(Dataset entries)
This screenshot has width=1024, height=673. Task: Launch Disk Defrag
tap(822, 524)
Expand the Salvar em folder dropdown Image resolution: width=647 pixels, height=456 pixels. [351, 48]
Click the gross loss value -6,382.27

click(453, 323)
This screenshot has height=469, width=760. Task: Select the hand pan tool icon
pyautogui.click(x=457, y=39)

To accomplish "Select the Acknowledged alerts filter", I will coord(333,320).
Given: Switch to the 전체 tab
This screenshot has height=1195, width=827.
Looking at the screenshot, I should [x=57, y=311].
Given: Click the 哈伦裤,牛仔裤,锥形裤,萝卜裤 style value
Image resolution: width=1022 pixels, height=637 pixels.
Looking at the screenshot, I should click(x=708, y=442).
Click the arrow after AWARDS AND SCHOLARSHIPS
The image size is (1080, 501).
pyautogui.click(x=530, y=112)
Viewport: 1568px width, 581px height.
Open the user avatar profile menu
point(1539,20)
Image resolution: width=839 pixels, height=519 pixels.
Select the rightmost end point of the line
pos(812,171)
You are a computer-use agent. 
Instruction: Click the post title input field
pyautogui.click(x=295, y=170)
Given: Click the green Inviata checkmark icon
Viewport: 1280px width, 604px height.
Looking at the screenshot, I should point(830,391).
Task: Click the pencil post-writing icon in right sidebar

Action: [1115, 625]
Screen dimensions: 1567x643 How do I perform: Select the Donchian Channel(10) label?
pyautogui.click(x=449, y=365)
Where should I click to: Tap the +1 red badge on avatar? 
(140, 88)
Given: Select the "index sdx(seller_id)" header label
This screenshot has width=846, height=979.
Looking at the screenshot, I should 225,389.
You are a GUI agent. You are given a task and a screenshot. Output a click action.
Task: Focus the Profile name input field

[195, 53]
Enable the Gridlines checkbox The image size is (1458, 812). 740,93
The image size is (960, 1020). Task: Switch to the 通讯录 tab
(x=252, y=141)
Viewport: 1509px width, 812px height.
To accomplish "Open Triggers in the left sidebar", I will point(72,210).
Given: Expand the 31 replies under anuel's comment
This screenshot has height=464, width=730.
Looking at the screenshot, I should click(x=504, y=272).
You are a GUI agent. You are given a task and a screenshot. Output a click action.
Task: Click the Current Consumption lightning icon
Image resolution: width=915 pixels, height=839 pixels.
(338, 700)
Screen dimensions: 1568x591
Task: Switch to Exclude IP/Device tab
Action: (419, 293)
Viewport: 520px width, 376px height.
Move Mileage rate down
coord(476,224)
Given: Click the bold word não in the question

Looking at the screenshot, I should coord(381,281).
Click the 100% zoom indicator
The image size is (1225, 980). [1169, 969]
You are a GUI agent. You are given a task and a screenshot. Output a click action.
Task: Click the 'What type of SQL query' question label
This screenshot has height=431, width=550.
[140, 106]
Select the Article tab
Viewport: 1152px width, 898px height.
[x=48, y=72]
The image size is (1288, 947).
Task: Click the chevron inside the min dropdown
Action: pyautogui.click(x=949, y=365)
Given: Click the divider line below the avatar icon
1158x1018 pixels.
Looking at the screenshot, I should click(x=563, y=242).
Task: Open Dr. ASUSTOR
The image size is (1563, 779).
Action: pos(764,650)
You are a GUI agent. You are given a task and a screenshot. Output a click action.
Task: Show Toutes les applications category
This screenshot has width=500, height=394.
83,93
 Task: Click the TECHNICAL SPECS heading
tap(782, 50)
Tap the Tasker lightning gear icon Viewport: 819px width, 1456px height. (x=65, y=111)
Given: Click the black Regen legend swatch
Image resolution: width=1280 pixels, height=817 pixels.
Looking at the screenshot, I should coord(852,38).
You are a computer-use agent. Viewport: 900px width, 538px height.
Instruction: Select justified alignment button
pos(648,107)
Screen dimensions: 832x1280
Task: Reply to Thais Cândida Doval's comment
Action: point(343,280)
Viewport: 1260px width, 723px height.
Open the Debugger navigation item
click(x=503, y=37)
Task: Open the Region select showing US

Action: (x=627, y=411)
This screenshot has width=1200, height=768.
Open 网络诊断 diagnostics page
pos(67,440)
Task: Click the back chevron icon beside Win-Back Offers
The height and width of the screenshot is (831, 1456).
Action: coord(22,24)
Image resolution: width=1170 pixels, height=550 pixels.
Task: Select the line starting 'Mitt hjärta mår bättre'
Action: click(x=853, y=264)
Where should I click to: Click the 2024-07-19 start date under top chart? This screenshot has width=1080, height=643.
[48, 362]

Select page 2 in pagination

◆ **Action item**: Look above for the line with "Viewport: 1509px width, 812px height." and the line with "You are a computer-use agent. Viewport: 900px"; transcribe both and all lines in between, exactly, and nothing else.

◆ **Response for this exercise**:
Viewport: 1509px width, 812px height.
To accomplish "Open Triggers in the left sidebar", I will point(72,210).
Given: Expand the 31 replies under anuel's comment
This screenshot has height=464, width=730.
Looking at the screenshot, I should click(x=504, y=272).
You are a GUI agent. You are given a task and a screenshot. Output a click action.
Task: Click the Current Consumption lightning icon
Image resolution: width=915 pixels, height=839 pixels.
(338, 700)
Screen dimensions: 1568x591
Task: Switch to Exclude IP/Device tab
Action: (419, 293)
Viewport: 520px width, 376px height.
Move Mileage rate down
coord(476,224)
Given: Click the bold word não in the question

Looking at the screenshot, I should coord(381,281).
Click the 100% zoom indicator
The image size is (1225, 980). [1169, 969]
You are a GUI agent. You are given a task and a screenshot. Output a click action.
Task: Click the 'What type of SQL query' question label
This screenshot has height=431, width=550.
[140, 106]
Select the Article tab
Viewport: 1152px width, 898px height.
[x=48, y=72]
The image size is (1288, 947).
Task: Click the chevron inside the min dropdown
Action: pyautogui.click(x=949, y=365)
Given: Click the divider line below the avatar icon
1158x1018 pixels.
Looking at the screenshot, I should click(x=563, y=242).
Task: Open Dr. ASUSTOR
The image size is (1563, 779).
Action: pos(764,650)
You are a GUI agent. You are given a task and a screenshot. Output a click action.
Task: Show Toutes les applications category
This screenshot has width=500, height=394.
83,93
 Task: Click the TECHNICAL SPECS heading
tap(782, 50)
Tap the Tasker lightning gear icon Viewport: 819px width, 1456px height. (x=65, y=111)
Given: Click the black Regen legend swatch
Image resolution: width=1280 pixels, height=817 pixels.
Looking at the screenshot, I should coord(852,38).
You are a computer-use agent. Viewport: 900px width, 538px height.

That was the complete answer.